Generating Inputs
In order to use the genomic broswer features, sample files must be created.
Individual sample files
For individual samples, where peak density is to be observed, bigwig formatted files must be generated. If using the CCBR pipelines these are automatically generated as outputs of the pipeline (WORKDIR/results/bigwig
). In many cases, scaling or normalization of bigwig is required to visualize multiple samples in comparison with each other. See various deeptools options for details/ideas. If not using CCBR pipelines, example code is provided below for the file generation.
modue load ucsc
fragments_bed="/path/to/sample1.fragments.bed"
bw="/path/to/sample1.bigwig"
genome_len="numeric_genome_length"
bg="/path/to/sample1.bedgraph"
bw="/path/to/sample2.bigwig"
# if using a spike-in scale, the scaling factor should be applied
# while not required, it is recommended for CUT&RUN experiements
spikein_scale="spike_in_value"
# create bed file
bedtools genomecov -bg -scale $spikein_scale -i $fragments_bed -g $genome_len > $bg
# create bigwig file
bedGraphToBigWig $bg $genome_len $bw
Contrasts between samples
For contrasts, where peak differences are to be observed, bigbed formatted files must be generated. If using the CCBR/CARLISLE pipeline these are automatically generated as outputs of the pipeline (WORKDIR/results/peaks/contrasts/contrast_id/).

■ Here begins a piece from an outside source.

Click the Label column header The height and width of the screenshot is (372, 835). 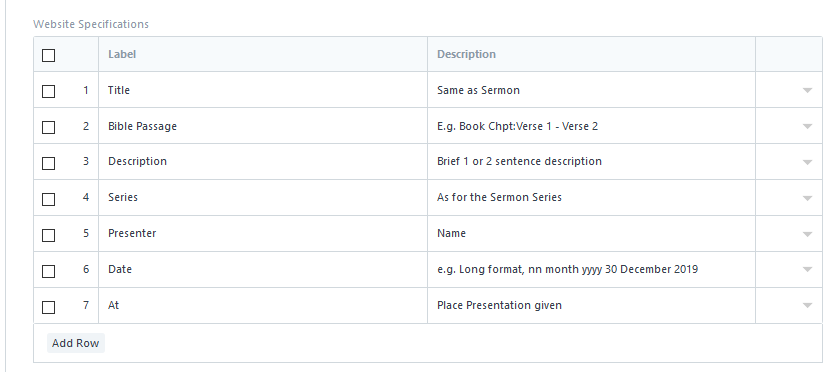pos(122,54)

If not using this pipeline, example code is provided below for the file generation.
module load ucsc
bed="/path/to/sample1_vs_sample2_fragmentsbased_diffresults.bed"
bigbed="/path/to/output/sample1_vs_sample2_fragmentsbased_diffresults.bigbed"
genome_len="numeric_genome_length"
# create bigbed file
bedToBigBed -type=bed9 $bed $genome_len $bigbed